• Problem details:
Duplicate the lines of the listing below from the line with "You are a computer-use" up to and including the line with "Open the Food".

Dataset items

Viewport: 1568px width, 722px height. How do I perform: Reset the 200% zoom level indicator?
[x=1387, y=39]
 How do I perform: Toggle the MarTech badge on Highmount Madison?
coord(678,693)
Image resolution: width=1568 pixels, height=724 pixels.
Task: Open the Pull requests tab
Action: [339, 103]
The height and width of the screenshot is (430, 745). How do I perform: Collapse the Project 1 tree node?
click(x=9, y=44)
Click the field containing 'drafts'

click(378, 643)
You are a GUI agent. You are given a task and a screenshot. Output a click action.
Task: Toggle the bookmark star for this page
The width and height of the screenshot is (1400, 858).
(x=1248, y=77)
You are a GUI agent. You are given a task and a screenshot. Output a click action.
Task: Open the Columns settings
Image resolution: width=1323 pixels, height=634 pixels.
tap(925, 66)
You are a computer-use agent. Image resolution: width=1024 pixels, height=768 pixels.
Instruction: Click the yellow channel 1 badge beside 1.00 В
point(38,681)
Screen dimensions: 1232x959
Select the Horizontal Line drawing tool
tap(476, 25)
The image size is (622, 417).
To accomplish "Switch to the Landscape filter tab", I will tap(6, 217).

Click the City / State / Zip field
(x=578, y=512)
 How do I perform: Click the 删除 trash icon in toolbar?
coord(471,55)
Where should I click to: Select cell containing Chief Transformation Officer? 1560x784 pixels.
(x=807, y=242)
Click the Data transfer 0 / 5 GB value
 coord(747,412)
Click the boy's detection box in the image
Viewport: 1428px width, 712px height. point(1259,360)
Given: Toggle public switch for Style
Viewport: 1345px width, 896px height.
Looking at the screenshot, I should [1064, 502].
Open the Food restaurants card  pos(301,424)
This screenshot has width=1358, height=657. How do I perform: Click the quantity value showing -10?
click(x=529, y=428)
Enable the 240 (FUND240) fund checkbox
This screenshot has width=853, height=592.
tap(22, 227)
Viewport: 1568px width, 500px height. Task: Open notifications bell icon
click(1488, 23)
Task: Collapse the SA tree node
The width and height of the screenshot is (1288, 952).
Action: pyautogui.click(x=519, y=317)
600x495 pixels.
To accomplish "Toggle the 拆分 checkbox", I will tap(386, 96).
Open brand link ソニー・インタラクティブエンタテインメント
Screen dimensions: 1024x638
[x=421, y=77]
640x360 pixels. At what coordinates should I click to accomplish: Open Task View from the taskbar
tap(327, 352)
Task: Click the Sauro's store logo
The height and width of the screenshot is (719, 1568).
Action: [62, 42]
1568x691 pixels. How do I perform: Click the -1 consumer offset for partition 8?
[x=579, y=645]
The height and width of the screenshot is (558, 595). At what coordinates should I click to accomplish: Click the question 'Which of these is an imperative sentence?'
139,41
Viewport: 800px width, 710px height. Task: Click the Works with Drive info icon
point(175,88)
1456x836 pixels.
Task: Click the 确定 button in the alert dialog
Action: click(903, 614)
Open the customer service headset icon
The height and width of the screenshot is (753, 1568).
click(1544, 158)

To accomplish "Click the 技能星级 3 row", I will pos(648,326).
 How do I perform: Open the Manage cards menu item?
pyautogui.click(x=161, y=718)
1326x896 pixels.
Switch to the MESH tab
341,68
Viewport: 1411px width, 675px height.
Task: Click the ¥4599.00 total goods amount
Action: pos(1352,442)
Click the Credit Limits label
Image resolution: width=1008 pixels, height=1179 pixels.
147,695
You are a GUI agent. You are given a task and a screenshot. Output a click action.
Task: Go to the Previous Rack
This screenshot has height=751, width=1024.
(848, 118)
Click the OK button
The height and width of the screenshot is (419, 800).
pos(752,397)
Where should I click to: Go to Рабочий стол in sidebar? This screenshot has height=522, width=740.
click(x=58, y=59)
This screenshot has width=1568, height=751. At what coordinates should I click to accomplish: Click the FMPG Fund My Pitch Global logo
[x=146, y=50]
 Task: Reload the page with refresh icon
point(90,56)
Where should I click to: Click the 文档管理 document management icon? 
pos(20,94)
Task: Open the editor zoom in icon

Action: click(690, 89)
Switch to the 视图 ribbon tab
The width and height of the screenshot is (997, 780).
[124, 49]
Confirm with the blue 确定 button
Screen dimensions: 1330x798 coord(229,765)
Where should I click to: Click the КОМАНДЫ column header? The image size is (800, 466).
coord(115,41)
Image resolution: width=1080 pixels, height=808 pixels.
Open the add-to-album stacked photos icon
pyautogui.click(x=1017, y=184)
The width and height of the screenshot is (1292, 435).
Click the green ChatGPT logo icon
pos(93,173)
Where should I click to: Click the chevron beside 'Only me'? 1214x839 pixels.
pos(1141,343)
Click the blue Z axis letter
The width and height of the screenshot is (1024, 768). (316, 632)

• Right answer:
You are a computer-use agent. Image resolution: width=1024 pixels, height=768 pixels.
Instruction: Click the yellow channel 1 badge beside 1.00 В
point(38,681)
Screen dimensions: 1232x959
Select the Horizontal Line drawing tool
tap(476, 25)
The image size is (622, 417).
To accomplish "Switch to the Landscape filter tab", I will tap(6, 217).

Click the City / State / Zip field
(x=578, y=512)
 How do I perform: Click the 删除 trash icon in toolbar?
coord(471,55)
Where should I click to: Select cell containing Chief Transformation Officer? 1560x784 pixels.
(x=807, y=242)
Click the Data transfer 0 / 5 GB value
 coord(747,412)
Click the boy's detection box in the image
Viewport: 1428px width, 712px height. point(1259,360)
Given: Toggle public switch for Style
Viewport: 1345px width, 896px height.
Looking at the screenshot, I should [1064, 502].
Open the Food restaurants card  pos(301,424)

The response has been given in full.